Pattern matcher applies regex and literal substitutions with scope control. AST transformer modifies code structure through parsed syntax tree manipulation. Multi-file editor applies changes across files with dependency awareness. Diff previewer generates unified diffs for review before applying changes.

How to Use It?

Basic Usage

import re
from pathlib import Path
from dataclasses\
  import dataclass

@dataclass
class EditOp:
  pattern: str
  replacement: str
  is_regex: bool = False

class FileEditor:
  def __init__(
    self,
    filepath: str
  ):
    self.path = Path(
      filepath)
    self.original =\
      self.path\
        .read_text()
    self.content =\
      self.original

  def apply(
    self,
    op: EditOp
  ) -> int:
    if op.is_regex:
      new, count =\
        re.subn(
          op.pattern,
          op.replacement,
          self.content)
    else:
      count = self\
        .content.count(
          op.pattern)
      new = self\
        .content.replace(
          op.pattern,
          op.replacement)
    self.content = new
    return count

  def diff(self) -> str:
    import difflib
    return '\n'.join(
      difflib.unified_diff(
        self.original\
          .splitlines(),
        self.content\
          .splitlines(),
        lineterm=''))

  def save(self):
    self.path\
      .write_text(
        self.content)

Real-World Examples

class BatchEditor:
  def __init__(self):
    self.editors = {}
    self.log = []

  def add_files(
    self,
    glob_pattern: str
  ):
    for path in Path('.')\
        .glob(glob_pattern):
      self.editors[
        str(path)] =\
          FileEditor(
            str(path))

  def apply_all(
    self,
    op: EditOp
  ) -> dict:
    results = {}
    for path, editor\
        in self.editors\
          .items():
      count = editor\
        .apply(op)
      if count > 0:
        results[path]\
          = count
        self.log.append({
          'file': path,
          'op': op.pattern,
          'count': count})
    return results

  def preview(self):
    for path, editor\
        in self.editors\
          .items():
      d = editor.diff()
      if d:
        print(f'--- {path}')
        print(d)

Advanced Tips

Use word boundary anchors in regex patterns to avoid matching substrings within larger identifiers when renaming variables or functions. Generate and review diffs before saving changes to catch unintended modifications in files you did not expect to change. Implement a backup mechanism that saves original file contents before applying batch edits so changes can be reverted if issues are discovered after saving.

When to Use It?

Use Cases

Rename a function across an entire codebase with regex word boundary matching to avoid partial hits. Apply a consistent code pattern change across multiple files with diff preview before committing. Build a migration script that updates API call patterns from an old version to a new one.

Related Topics

Text editing, code refactoring, find and replace, AST transformation, batch editing, and diff generation.

Important Notes

Requirements

Python standard library for regex and file operations. Difflib module for generating unified diff output.

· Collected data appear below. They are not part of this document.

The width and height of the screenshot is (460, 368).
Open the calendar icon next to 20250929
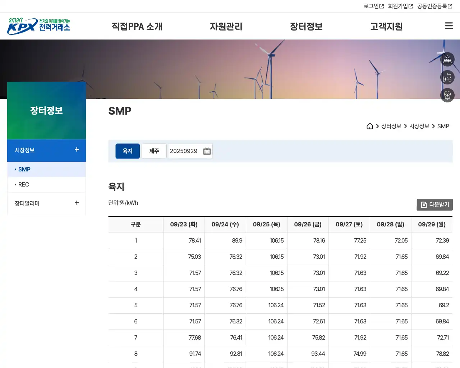tap(207, 151)
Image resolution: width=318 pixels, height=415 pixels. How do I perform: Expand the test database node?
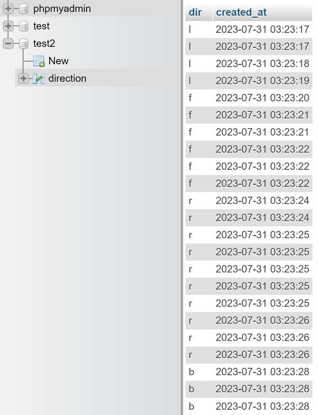click(8, 26)

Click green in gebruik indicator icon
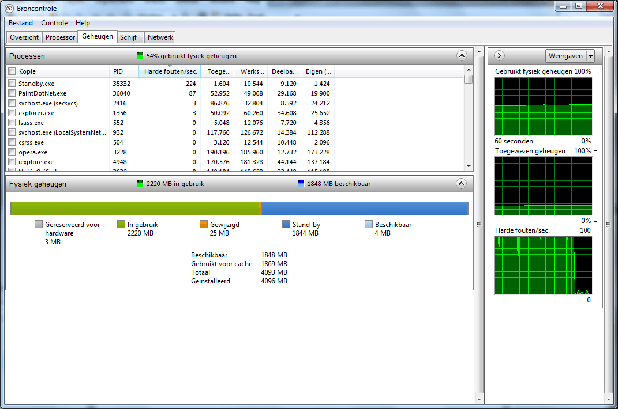click(x=140, y=183)
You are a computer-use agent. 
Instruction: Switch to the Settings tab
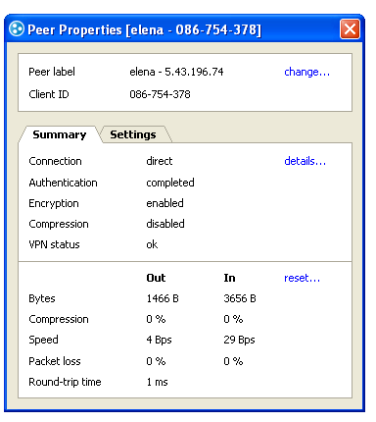click(133, 134)
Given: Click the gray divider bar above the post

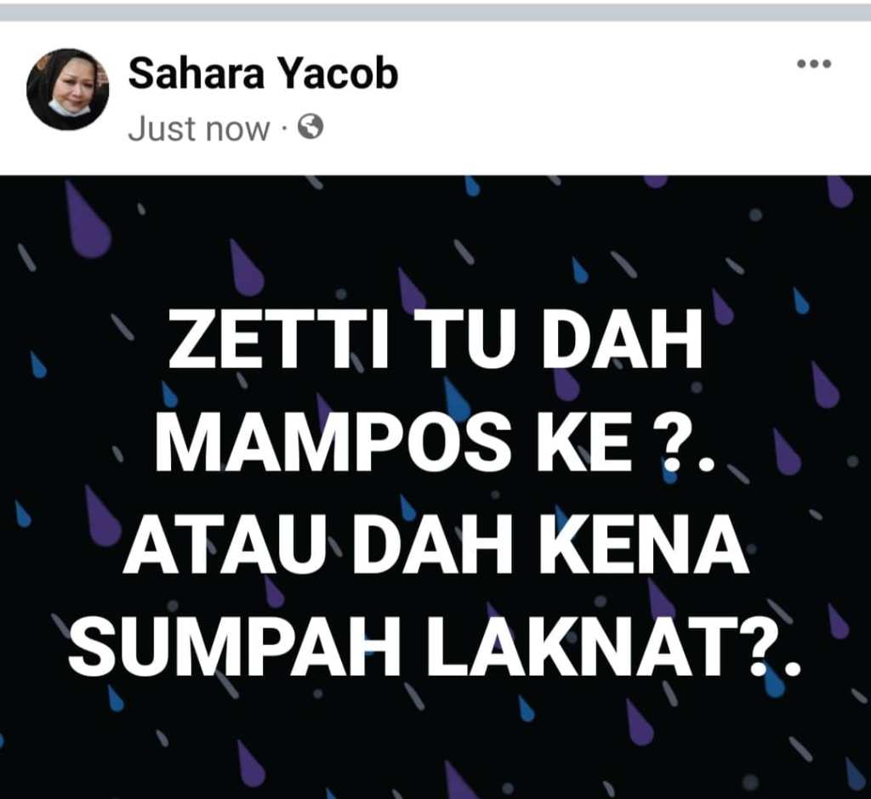Looking at the screenshot, I should click(436, 12).
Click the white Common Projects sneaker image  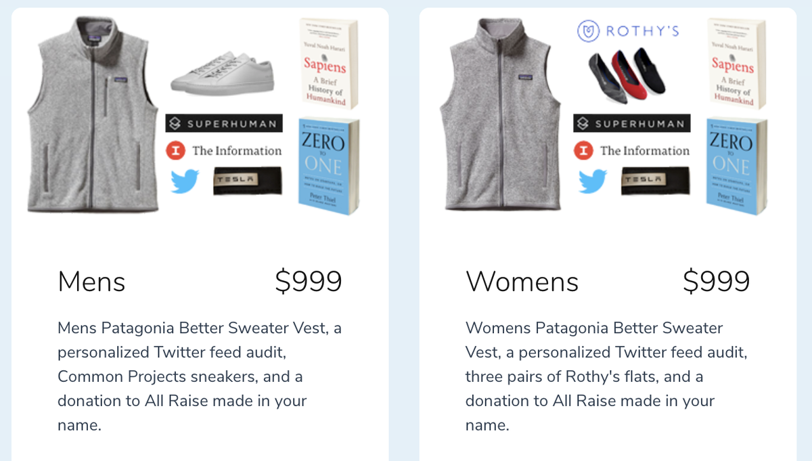coord(223,72)
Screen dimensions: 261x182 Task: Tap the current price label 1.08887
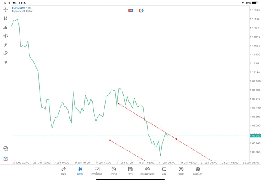click(255, 136)
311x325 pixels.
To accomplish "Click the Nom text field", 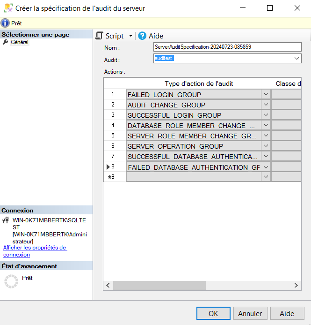I will (227, 47).

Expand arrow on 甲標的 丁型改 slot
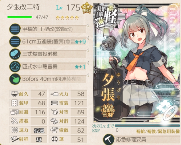pyautogui.click(x=88, y=25)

Version control for safe rollback of batch changes that span multiple files.

Usage Recommendations

Do: preview diffs before saving to catch unintended changes in unexpected files. Use regex word boundaries for identifier renaming to prevent partial matches. Commit current work before running batch edits so version control provides a rollback point.

Don't: apply regex replacements without testing the pattern on a sample first since complex patterns may have unexpected matches. Edit generated or vendored files that will be overwritten on the next build or dependency update. Chain many edit operations without intermediate review which makes it difficult to identify which operation introduced a problem.

Limitations

Text-based editing cannot distinguish between syntactically identical patterns used in different semantic contexts such as a variable name that matches a string literal. Regex patterns do not understand code structure so transformations that need scope awareness require AST-based tools. Large-scale batch edits may produce merge conflicts with other in-progress branches.